(Stored items)
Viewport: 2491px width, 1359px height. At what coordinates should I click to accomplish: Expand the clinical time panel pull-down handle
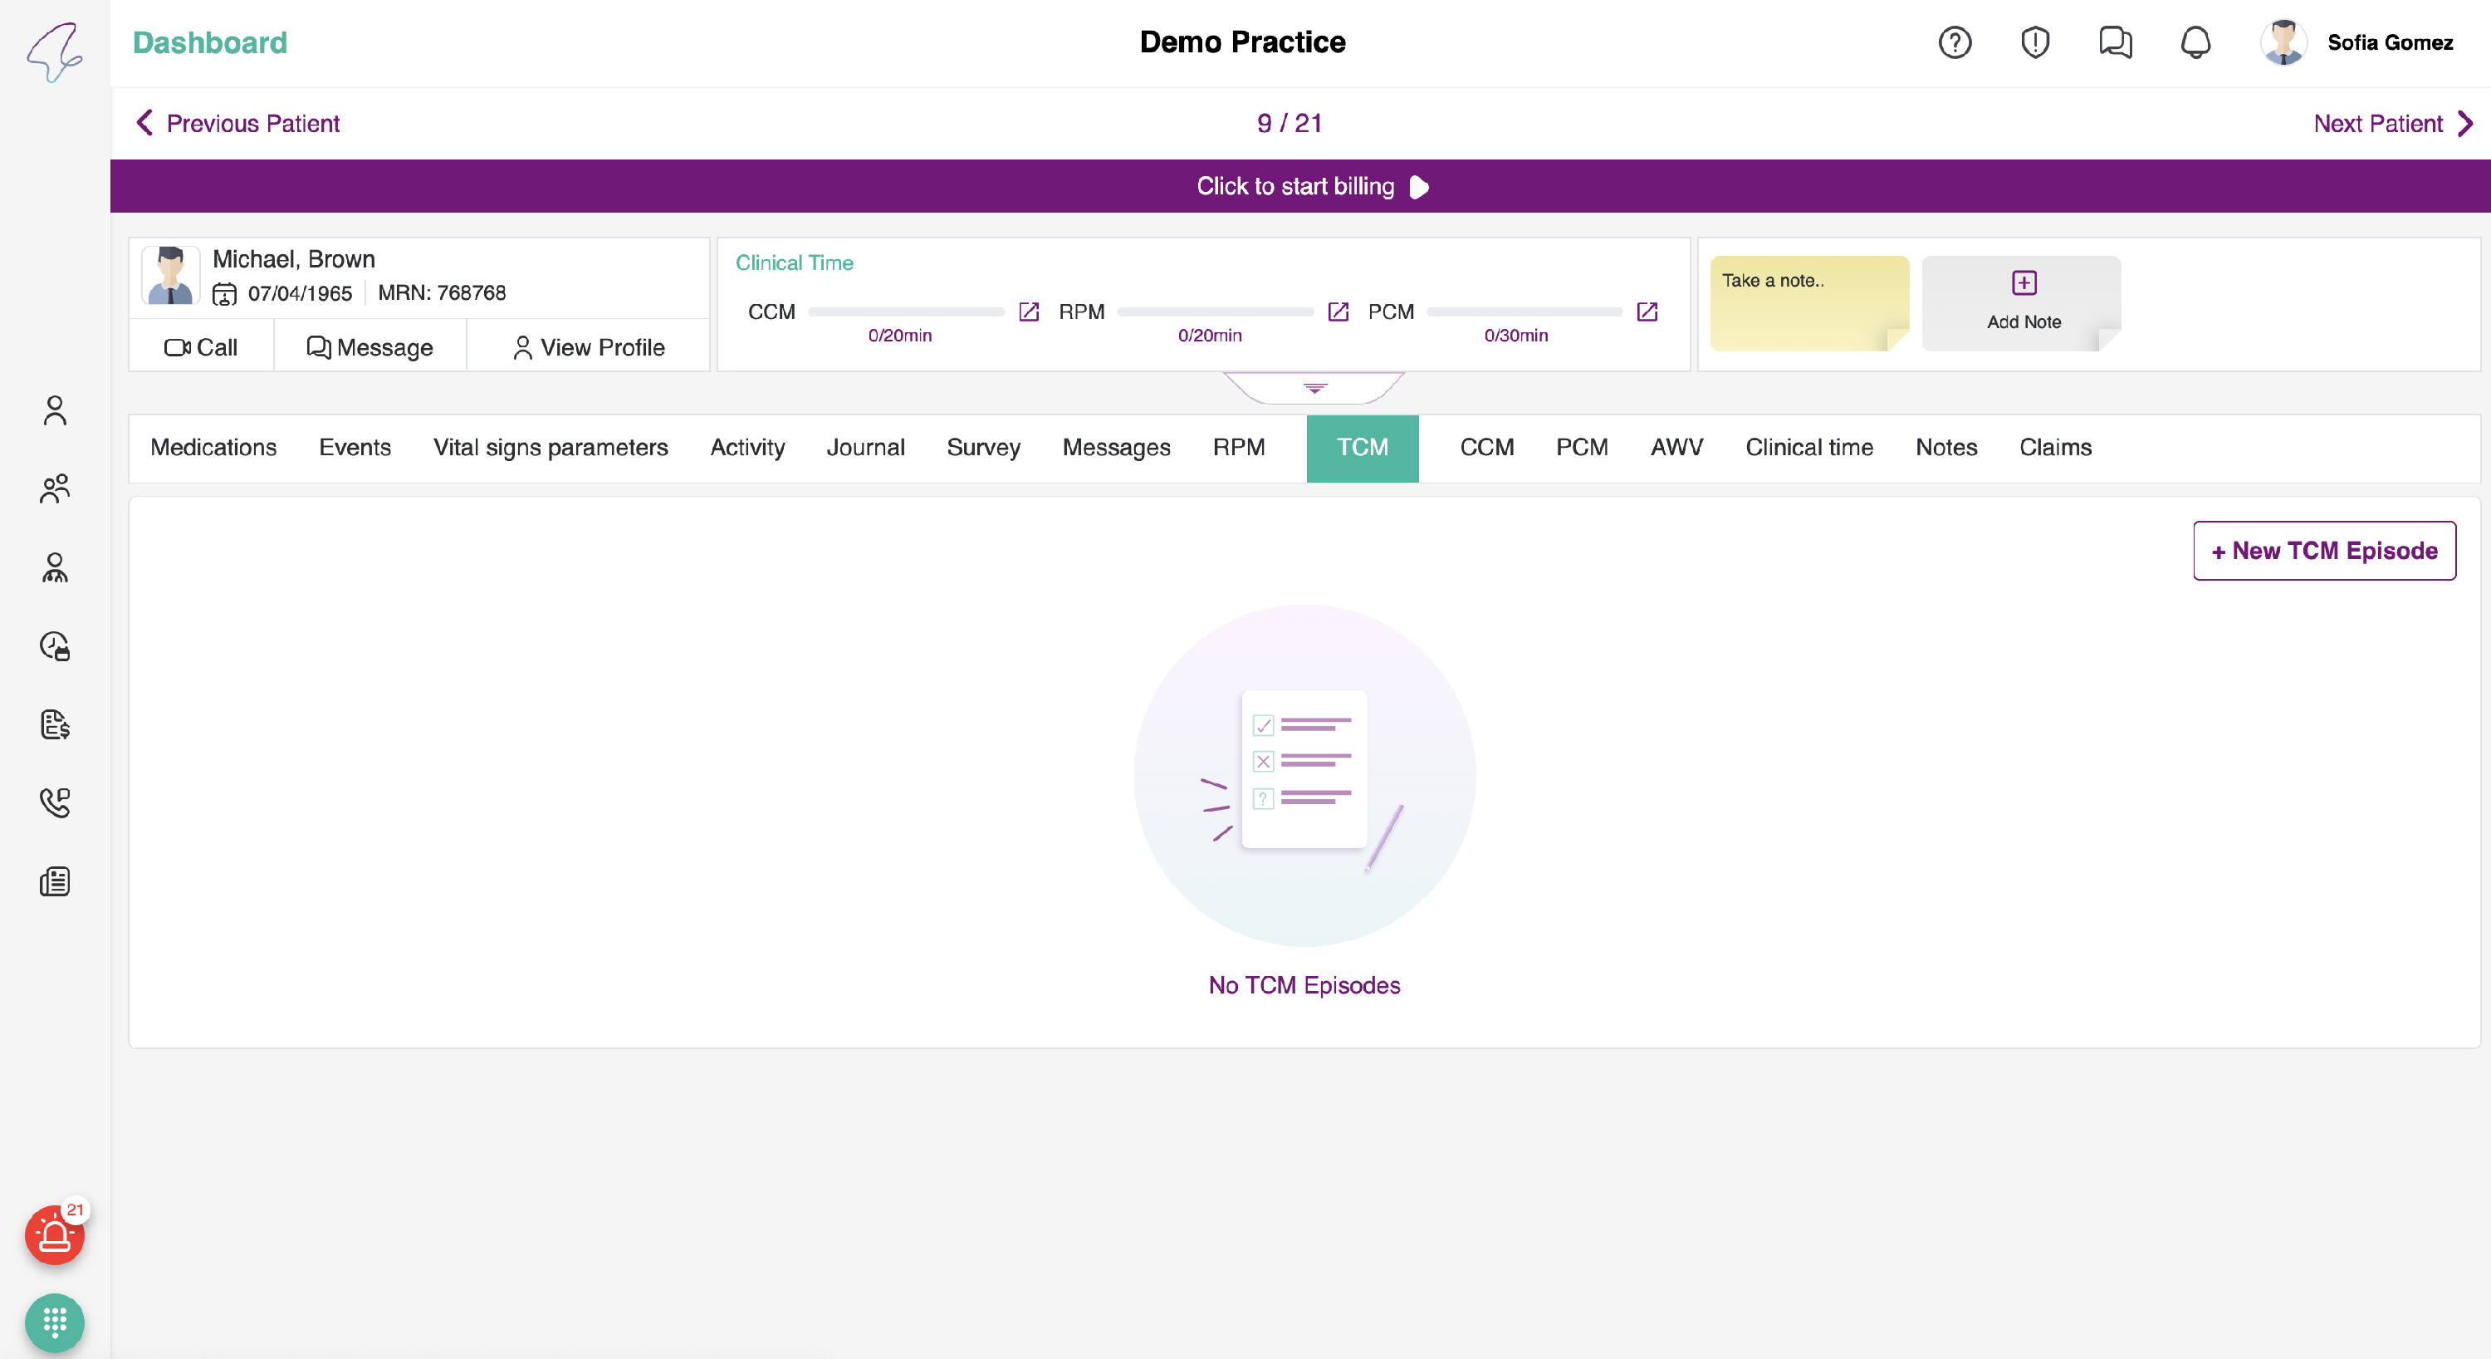1314,388
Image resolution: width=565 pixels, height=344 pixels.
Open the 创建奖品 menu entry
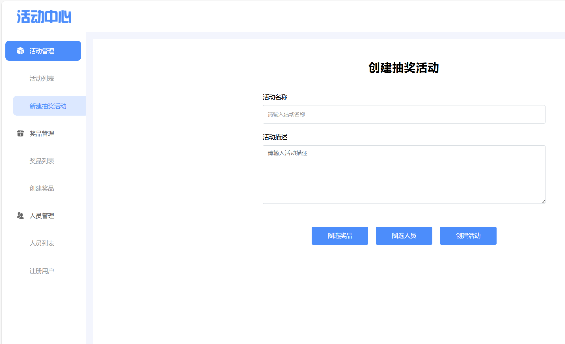[x=42, y=188]
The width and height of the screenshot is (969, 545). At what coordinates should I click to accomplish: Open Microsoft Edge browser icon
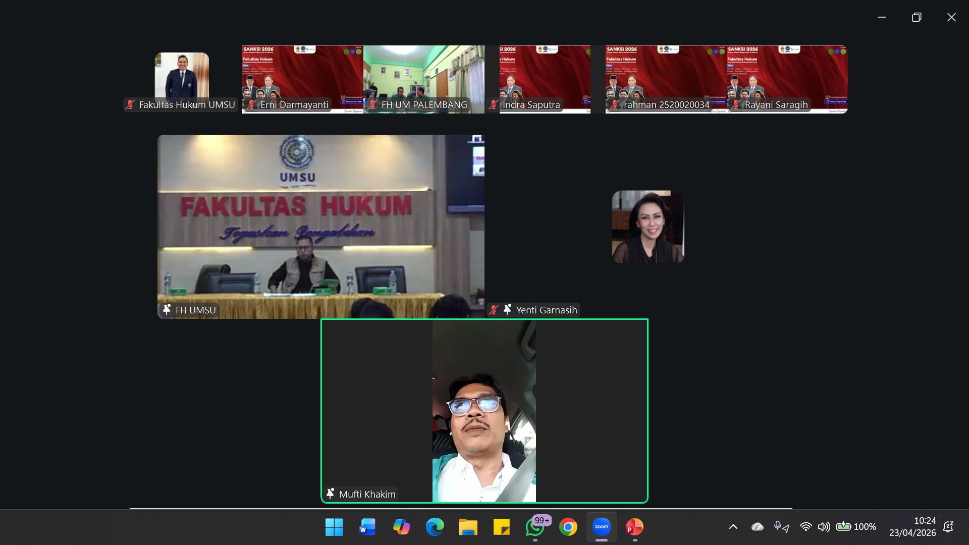coord(435,527)
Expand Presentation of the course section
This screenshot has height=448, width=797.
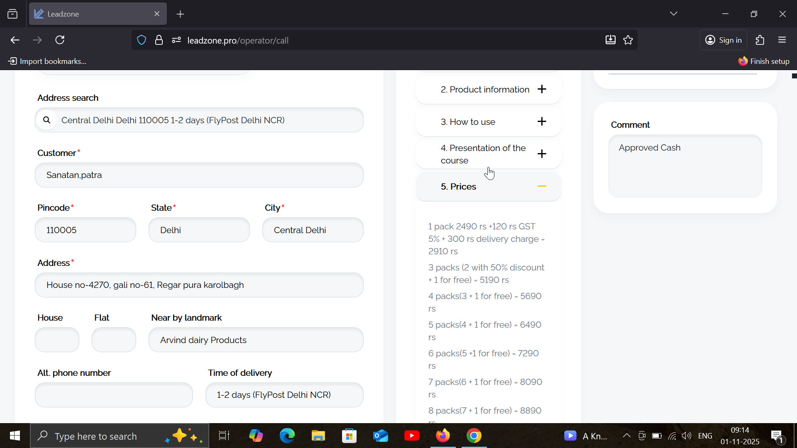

**Problem description**
Above are the records; give them all again exactly, apart from the pictures.

**Your response**
Viewport: 2491px width, 1359px height. At what coordinates should I click to accomplish: Expand the clinical time panel pull-down handle
1314,388
Image resolution: width=565 pixels, height=344 pixels.
Open the 创建奖品 menu entry
[x=42, y=188]
The width and height of the screenshot is (969, 545). At what coordinates should I click to accomplish: Open Microsoft Edge browser icon
coord(435,527)
Expand Presentation of the course section
This screenshot has height=448, width=797.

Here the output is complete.